The effective fraction isolated from Radix Astragali alleviates glucose intolerance, insulin resistance and hypertriglyceridemia in db/db diabetic mice through its anti-inflammatory activity

Abstract

Background: Macrophage infiltration in adipose tissue together with the aberrant production of pro-inflammatory cytokines has been identified as the key link between obesity and its related metabolic disorders. This study aims to isolate bioactive ingredients from the traditional Chinese herb Radix Astragali (Huangqi) that alleviate obesity-induced metabolic damage through inhibiting inflammation. Methods: Active fraction (Rx) that inhibits pro-inflammatory cytokine production was identified from Radix Astragali by repeated bioactivity-guided high-throughput screening. Major constituents in Rx were identified by column chromatography followed by high-performance liquid chromatography (HPLC) and mass-spectrometry. Anti-diabetic activity of Rx was evaluated in db/db mice. Results: Treatment with Rx, which included calycosin-7-β-D-glucoside (0.9%), ononin (1.2%), calycosin (4.53%) and formononetin (1.1%), significantly reduced the secretion of pro-inflammatory cytokines (TNF-α, IL-6 and MCP-1) in human THP-1 macrophages and lipopolysaccharide (LPS)-induced activation of NF-B in mouse RAW-Blue macrophages in a dose-dependent manner. Chronic administration of Rx in db/db obese mice markedly decreased the levels of both fed and fasting glucose, reduced serum triglyceride, and also alleviated insulin resistance and glucose intolerance when compared to vehicle-treated controls. The mRNA expression levels of inflammatory cell markers CD68 and F4/80, and cytokines MCP-1, TNF-α and IL-6 were significantly reduced in epididymal adipose tissue while the alternatively activated macrophage marker arginase I was markedly increased in the Rx-treated mice. Conclusion: These findings suggest that suppression of the inflammation pathways in macrophages represents a valid strategy for high-throughput screening of lead compounds with anti-diabetic and insulin sensitizing properties, and further support the etiological role of inflammation in the pathogenesis of obesity-related metabolic disorders. © 2010 Hoo et al; licensee BioMed Central Ltd.

* [Data under study]
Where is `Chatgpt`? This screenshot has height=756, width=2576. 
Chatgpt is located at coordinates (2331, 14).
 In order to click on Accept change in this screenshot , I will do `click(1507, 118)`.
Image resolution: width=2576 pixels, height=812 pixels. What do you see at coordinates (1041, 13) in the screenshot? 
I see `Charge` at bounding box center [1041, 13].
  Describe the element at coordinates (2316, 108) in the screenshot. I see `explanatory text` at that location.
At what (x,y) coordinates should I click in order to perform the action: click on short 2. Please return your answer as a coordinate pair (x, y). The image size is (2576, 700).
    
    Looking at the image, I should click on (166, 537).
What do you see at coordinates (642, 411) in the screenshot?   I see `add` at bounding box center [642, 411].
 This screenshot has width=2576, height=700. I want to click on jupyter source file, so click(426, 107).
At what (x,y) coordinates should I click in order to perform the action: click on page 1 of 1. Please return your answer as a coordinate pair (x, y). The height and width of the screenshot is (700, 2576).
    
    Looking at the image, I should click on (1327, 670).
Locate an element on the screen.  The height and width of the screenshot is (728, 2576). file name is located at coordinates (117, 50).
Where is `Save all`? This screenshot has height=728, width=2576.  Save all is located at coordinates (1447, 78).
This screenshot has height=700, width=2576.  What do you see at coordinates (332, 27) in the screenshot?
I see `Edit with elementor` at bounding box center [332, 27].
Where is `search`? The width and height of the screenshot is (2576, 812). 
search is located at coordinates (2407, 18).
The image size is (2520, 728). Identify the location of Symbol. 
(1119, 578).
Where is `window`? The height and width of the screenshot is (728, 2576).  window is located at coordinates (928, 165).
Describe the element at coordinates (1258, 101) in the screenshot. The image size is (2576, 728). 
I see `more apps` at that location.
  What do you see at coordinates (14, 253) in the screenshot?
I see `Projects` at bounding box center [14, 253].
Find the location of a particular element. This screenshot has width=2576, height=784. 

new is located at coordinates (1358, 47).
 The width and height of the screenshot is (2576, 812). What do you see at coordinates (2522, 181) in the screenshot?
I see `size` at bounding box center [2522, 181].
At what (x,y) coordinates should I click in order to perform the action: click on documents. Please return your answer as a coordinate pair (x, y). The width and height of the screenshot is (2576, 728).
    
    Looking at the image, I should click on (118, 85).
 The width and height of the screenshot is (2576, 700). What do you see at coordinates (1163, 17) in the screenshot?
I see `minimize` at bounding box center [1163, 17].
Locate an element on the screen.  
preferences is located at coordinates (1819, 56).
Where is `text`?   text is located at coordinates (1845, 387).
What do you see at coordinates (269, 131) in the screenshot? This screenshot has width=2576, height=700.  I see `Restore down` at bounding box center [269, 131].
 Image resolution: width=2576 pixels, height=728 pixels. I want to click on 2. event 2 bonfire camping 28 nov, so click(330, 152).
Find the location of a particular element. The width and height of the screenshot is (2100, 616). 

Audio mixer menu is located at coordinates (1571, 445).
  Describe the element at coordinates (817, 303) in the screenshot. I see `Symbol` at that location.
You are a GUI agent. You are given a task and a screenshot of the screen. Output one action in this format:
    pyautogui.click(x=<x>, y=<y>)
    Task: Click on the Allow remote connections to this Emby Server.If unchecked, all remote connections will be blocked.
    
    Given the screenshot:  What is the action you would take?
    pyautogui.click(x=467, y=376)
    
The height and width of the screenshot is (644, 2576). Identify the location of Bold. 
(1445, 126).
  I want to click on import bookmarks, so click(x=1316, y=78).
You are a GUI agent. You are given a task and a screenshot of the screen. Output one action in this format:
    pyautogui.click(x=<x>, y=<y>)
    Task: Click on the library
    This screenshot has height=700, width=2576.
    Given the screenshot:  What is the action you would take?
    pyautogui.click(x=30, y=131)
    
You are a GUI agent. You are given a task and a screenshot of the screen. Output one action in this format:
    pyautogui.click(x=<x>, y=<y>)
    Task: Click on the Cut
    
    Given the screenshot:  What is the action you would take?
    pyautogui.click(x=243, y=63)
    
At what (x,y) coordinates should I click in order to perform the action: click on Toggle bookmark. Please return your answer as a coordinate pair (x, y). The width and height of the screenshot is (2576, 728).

* [Work instruction] In the Radix Astragali abstract, what percentage of the active fraction Rx was calycosin?

* [Written solution] 4.53%